Pausing to look back is an important part of understanding how to move forward. Now that the Children, Families, and Communities Program’s seven-year investment in summer and after-school learning has come to a close, we are actively digesting the lessons we’ve learned from our work, and we would like to share some of the key takeaways with our partners, grantees, and funders. The Foundation continues to invest in after-school programs for school-age youth in San Mateo, Santa Clara, Santa Cruz, San Benito, and Monterey counties through the Local Grantmaking Program.

Our evaluation partner, Informing Change, has just released its final evaluation of our summer strategy. This evaluation is designed to be most useful to leaders in the expanded learning field in California. Through this work, we have also learned how a time-bound investment that adjusts along the way can stimulate currents of change in California.

Here, reflecting on this comprehensive report, Children, Families, and Communities Program Officer Justina Acevedo-Cross and Evaluation and Learning Officer Olivia Deich take a moment to share their thoughts about what we have learned.

Why did the Foundation think expanded learning was an important issue to tackle?

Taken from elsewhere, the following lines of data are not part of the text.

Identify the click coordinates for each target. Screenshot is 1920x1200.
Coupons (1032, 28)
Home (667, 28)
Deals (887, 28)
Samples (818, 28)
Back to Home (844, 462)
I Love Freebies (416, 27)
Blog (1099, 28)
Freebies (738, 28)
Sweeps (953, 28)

Justina: For many school-age children, summer can be a time of unstructured days, a patchwork of care, isolation, boredom, and hunger. Through the Foundation’s work strengthening the after-school field, we learned that if we hoped to see after-school programs sustain student gains in academics and social-emotional development, it was impossible to ignore the three summer months when students were out of school and experiencing “summer learning loss.”

Although the after-school field had achieved rapid program expansion, many programs were not taking advantage of additional state funds to offer summer programming, and the quality of summer programs that were offered was uneven with no common standard for what made a great experience for kids. We saw that expanded learning—the combined term to signal after-school, summer, and interim session learning—was a compelling opportunity for California. If we strengthened the quality of programs while simultaneously getting more education leaders to champion summer learning, more kids across the state would benefit.

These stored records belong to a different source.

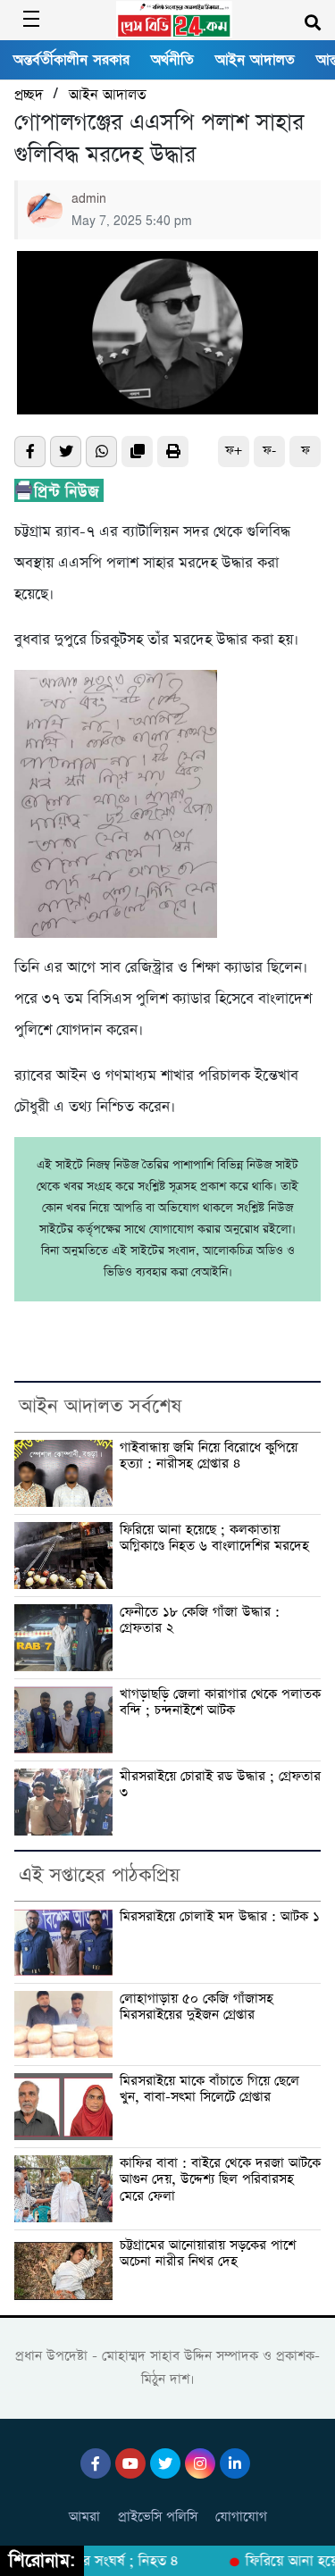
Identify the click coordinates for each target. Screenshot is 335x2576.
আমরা (84, 2516)
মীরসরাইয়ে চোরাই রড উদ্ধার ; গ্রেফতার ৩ (220, 1785)
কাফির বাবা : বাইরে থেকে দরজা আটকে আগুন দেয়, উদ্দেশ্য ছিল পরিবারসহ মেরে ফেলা (220, 2179)
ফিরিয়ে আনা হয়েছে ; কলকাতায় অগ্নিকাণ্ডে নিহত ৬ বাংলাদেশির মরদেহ (214, 1538)
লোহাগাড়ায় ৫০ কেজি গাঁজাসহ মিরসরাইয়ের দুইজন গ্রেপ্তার (196, 2007)
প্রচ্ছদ (28, 95)
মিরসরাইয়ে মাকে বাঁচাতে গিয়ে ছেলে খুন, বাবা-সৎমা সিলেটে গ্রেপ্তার (209, 2089)
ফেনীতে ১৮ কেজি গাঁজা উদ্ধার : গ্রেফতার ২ (200, 1620)
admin (88, 199)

Summer learning was a time-bound strategy. How did that impact how you structured it?

Justina: From the onset of the strategy, we have been building it knowing that we will exit and we’ve been transparent with grantees and partners since day one that the investment would end. Catalyzing impact over a seven-year period meant making deeper investments in field building, individual organization capacity, peer collaboration, and the development of tools and resources. We also supported relationship building and coordination across the state—structures we hope will outlast our investment.

How did some of the key partners you worked with strengthen your strategy?

Justina: We learned a great deal about creating and deploying a strategy that includes building a statewide field and finding the best ways to work with multiple organizations and state and local agencies. Our grantees and our evaluation firm, Informing Change, were architects of the strategy with us and informed the initial design as well as suggested adjustments along the way. The story of our summer learning strategy is available in a recently released report, Seven Years of Summer: The Story of the Packard Foundation’s Catalytic Investment in Summer Learning in California.

How did the landscape of expanded learning change in California thanks to the work of your grantees?

Justina: The report reveals that California now knows what a high-quality summer learning program should look like. Thanks to our grantees in the field and efforts by California Department of Education, there is now also a stronger network of technical assistance providers and better availability of support for programs across the state. Plus, through the Summer Matters Campaign, our grantees have effectively raised awareness of the problem of summer learning loss and solutions to address it.  This is all great news for the future of expanded learning in California.

Why is conducting an evaluation like this one by Informing Change important?

Olivia:  One of the most important questions for our Foundation is, “How are we doing?” After all, we are working to steward the legacy of resources left to the Foundation by David and Lucile Packard toward the greatest possible good. We care not only about what grant funds accomplish—in this case, what they can do for after-school and summer learning—but also about how we do that grantmaking, engage with grantees, and improve over time. This evaluation and others like it give us (and our partners) a clear picture of how we are doing, and ways we might consider adjusting to make even more progress.

Who can learn from this final evaluation?

Olivia:  We are excited to be sharing this report because so many different audiences can learn from it. Our grantees and other stakeholders who work with young children and school systems every day can read about the positive value summer and after-school learning adds to a child’s development. That’s especially important to us not only because it expands the base of support for this crucial work, but also because we hope that others can build upon the investments we were able to make.  At another level, there are important lessons in this report for our staff and for other grantmakers—lessons related to systems building, stakeholder engagement, and how it is possible to be a catalyst for change with a time-bound grantmaking strategy.

What’s next?

Olivia: We believe that openly sharing what we’re learning can generate value for our grantees and drive impact in our fields. We seek out opportunities to share what we are learning, to co-create insights with our partners, and to use these insights to inform and galvanize change in our fields. So although we have come to the end of our time-bound investment in expanded learning, we look forward to engaging others—our grantees, additional funders, professionals and leaders working with children, and other stakeholders—around this evaluation to ensure that others can help build upon our grantees’ accomplishments.